__STATED GOAL__
Can you recast these items as a Markdown table with the columns Row and Line, giving each nonblank line a row number and skipping blank lines? Leave the pictures out of your table.

-- Start of SUPPLIED RECORDS --

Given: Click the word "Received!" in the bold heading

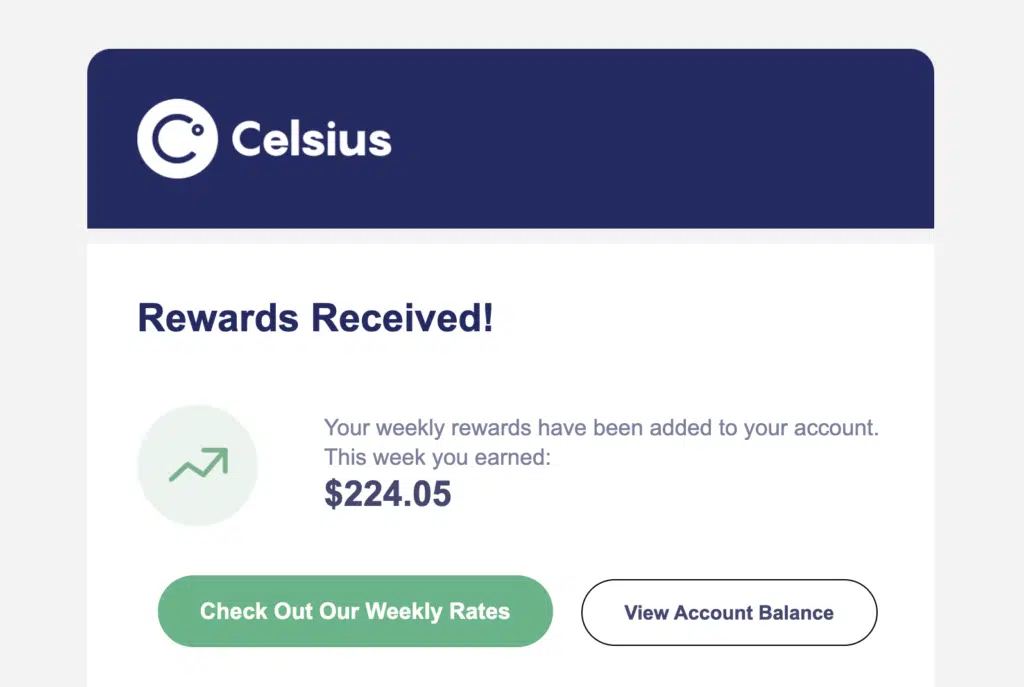Looking at the screenshot, I should click(x=402, y=318).
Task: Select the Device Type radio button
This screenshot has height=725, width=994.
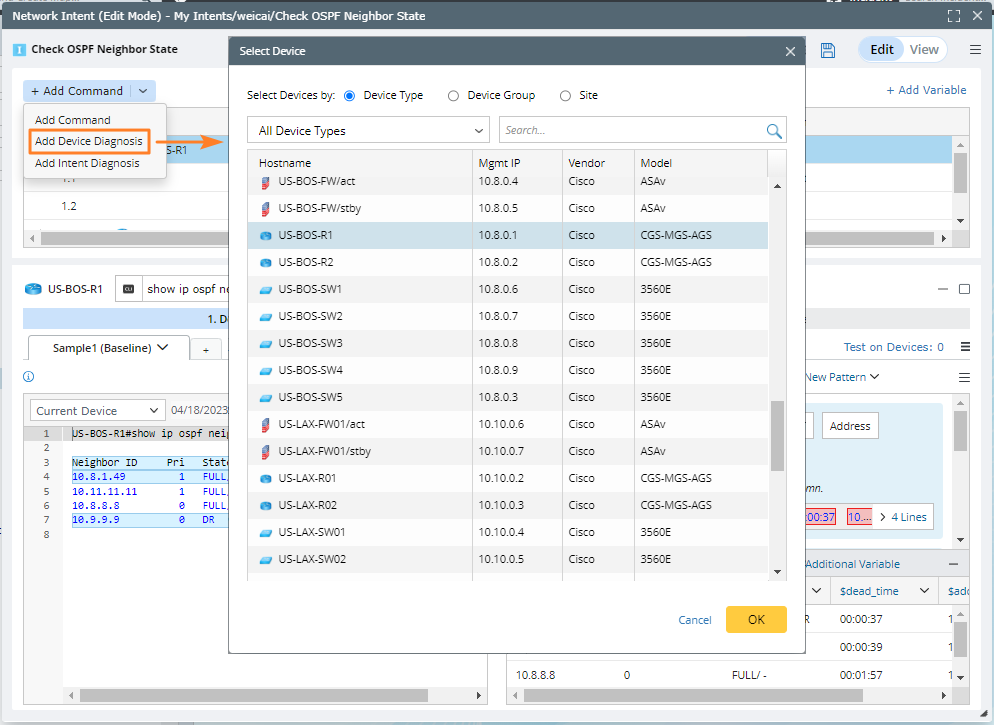Action: [350, 96]
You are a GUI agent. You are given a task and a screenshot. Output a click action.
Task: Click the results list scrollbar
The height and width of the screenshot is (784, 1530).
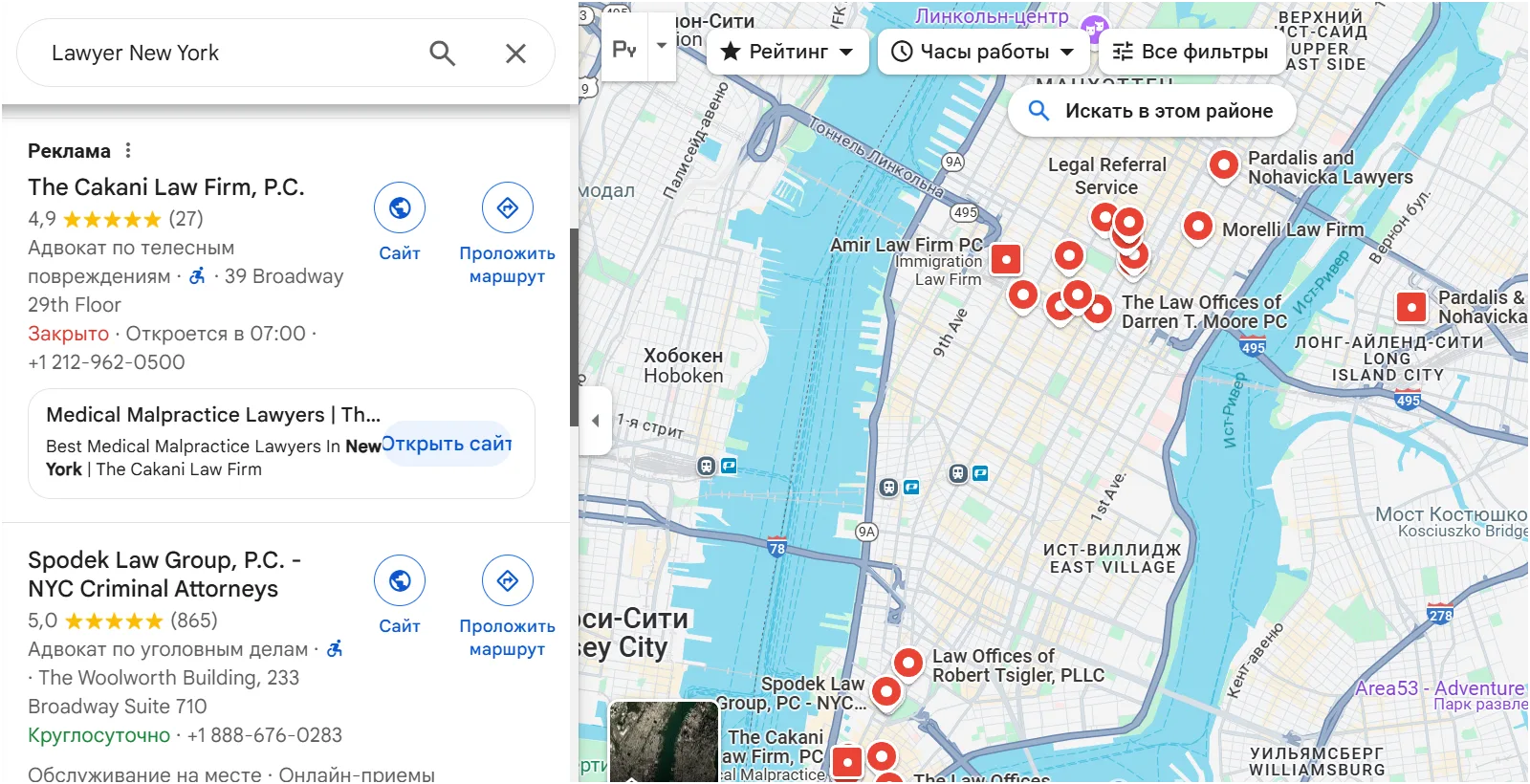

-- End of SUPPLIED RECORDS --

__OUTPUT__
| Row | Line |
|---|---|
| 1 | Given: Click the word "Received!" in the bold heading |
| 2 | Looking at the screenshot, I should click(x=402, y=318). |
| 3 | Task: Select the Device Type radio button |
| 4 | This screenshot has height=725, width=994. |
| 5 | Action: [350, 96] |
| 6 | You are a GUI agent. You are given a task and a screenshot. Output a click action. |
| 7 | Task: Click the results list scrollbar |
| 8 | The height and width of the screenshot is (784, 1530). |